▶ [Фрагмент страницы]:
——
В примечаниях, приложенных к сборнику воспоминаний современников о Чехове, кратко сказано:
Авилова Лидия Алексеевна (1865–1942). <…>
Из части второй
IВ 1905 году, с конца сентября и до 18 октября, я в последний раз гостил в опустевшем, бесконечно грустном ялтинском доме Чехова, жил с Марьей Павловной и «мамашей», Евгенией Яковлевной. Дни стояли серенькие, сонные, жизнь наша шла ровно, однообразно — и очень нелегко для меня: все вокруг — и в саду, и в доме, и в его кабинете, — было, как при нем, а его уже не было! Но нелегко было и решиться уехать, прервать эту жизнь. Слишком жаль было оставлять в полном одиночестве этих двух женщин, несчастных сугубо в силу чеховской выдержки, душевной скрытности; часто я видел их слезы, но безмолвно, тотчас преодолеваемые; единственное, что они позволяли себе, были просьбы ко мне побыть с ними подольше: «Помните, как Антоша любил, когда вы бывали или гостили у нас!» Да и мне самому было трудно покинуть этот уже ставший чуть ли не родным для меня дом, — а я уже чувствовал, что больше никогда не вернусь в него, — этот кабинет, где особенно все осталось, как было при нем: его письменный стол со множеством всяких безделушек купленных им по пути с Сахалина, в Коломбо, безделушек милых, изящных, но всегда дививших меня, — я бы строки не мог написать среди них, — его узенькая, белая, опрятная, как у девушки, спальня, в которую всегда отворена была дверь из кабинета. А в кабинете, в нише с диваном (сзади кресла перед письменным столом), в которой он любил сидеть, когда что-нибудь читал, лежало «Воскресение» Толстого, и я все вспоминал, как он ездил к Толстому, когда Толстой лежал больной в Крыму, на даче Паниной.
——
▶ [Извлеченные данные]:
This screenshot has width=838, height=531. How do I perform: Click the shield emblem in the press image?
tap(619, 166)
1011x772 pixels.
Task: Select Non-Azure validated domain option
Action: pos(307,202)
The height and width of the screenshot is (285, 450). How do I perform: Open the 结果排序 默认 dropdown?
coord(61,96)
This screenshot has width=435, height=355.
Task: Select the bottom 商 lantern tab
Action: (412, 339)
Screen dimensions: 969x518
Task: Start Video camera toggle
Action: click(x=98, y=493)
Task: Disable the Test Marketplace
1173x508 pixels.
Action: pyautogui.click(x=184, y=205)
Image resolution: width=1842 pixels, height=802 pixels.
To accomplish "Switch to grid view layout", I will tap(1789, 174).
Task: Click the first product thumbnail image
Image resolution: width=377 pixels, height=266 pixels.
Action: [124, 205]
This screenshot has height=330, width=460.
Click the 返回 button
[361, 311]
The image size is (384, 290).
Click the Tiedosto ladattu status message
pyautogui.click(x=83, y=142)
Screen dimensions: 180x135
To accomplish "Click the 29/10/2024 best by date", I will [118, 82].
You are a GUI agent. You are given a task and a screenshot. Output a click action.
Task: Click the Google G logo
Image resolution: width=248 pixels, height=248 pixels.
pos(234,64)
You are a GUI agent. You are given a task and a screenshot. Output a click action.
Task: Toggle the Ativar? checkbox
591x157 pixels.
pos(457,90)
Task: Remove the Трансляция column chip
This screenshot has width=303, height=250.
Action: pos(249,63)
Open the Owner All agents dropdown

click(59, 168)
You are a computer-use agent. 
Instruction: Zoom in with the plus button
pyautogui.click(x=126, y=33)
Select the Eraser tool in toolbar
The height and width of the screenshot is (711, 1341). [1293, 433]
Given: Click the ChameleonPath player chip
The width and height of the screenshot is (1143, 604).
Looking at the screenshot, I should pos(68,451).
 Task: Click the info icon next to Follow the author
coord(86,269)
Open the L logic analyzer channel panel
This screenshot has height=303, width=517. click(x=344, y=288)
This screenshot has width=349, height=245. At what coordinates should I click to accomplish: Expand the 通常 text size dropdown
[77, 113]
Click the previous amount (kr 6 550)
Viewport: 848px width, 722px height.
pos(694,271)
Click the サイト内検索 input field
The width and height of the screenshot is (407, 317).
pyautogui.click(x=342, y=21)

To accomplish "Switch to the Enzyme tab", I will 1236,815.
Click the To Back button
——
▶ [Задание 1]:
Какое произведение Толстого лежало в нише с диваном в кабинете, согласно фрагменту о ялтинском доме Чехова?
▶ [Задание 2]:
Подхватите воспоминания о ялтинском доме Чехова и продолжите их с того места, где они обрываются.
Записи для работы не нужны.

▶ [Ответ 1]:
«Воскресение».

▶ [Ответ 2]:
* * *Всегда было много крикливых людей, теперь их особенно много. А он был из тех, о ком сказал Саади: «Тот, у кого в кармане склянка с мускусом, не кричит о том на всех перекрестках: за него говорит аромат мускуса…» Я писал, что никогда ни с кем не был он дружен, близок по-настоящему. Теперь это подтверждается.
* * *Если случалось, что бездарный человек пускался при нем кого-нибудь характеризовать или копировать, он не знал, куда глаза спрятать от стыда за этого человека. Что же чувствовал бы он, читая про свою «нежность»! Очень редко и очень осторожно следует употреблять это слово, говоря о нем. Еще более были бы противны ему эти «теплота и грусть». А ведь идут еще дальше: его, воплощенную сдержанность, твердость и ясность, сравнивают иногда с Коммиссаржевской!
* * *Может быть, в силу этой ненависти к «высоким» словам, к так называемым поэтическим красотам, к неосторожному обращению со словом, свойственному многим стихотворцам, а теперешним в особенности, так редко удовлетворялся он стихами. Как восторженно говорил о лермонтовском «Парусе»!
— Это стоит всего Брюсова и Урениуса со всеми их потрохами, — сказал он однажды.
— Какого Урениуса? — спросил я.
— А разве нет такого поэта?
— Нет.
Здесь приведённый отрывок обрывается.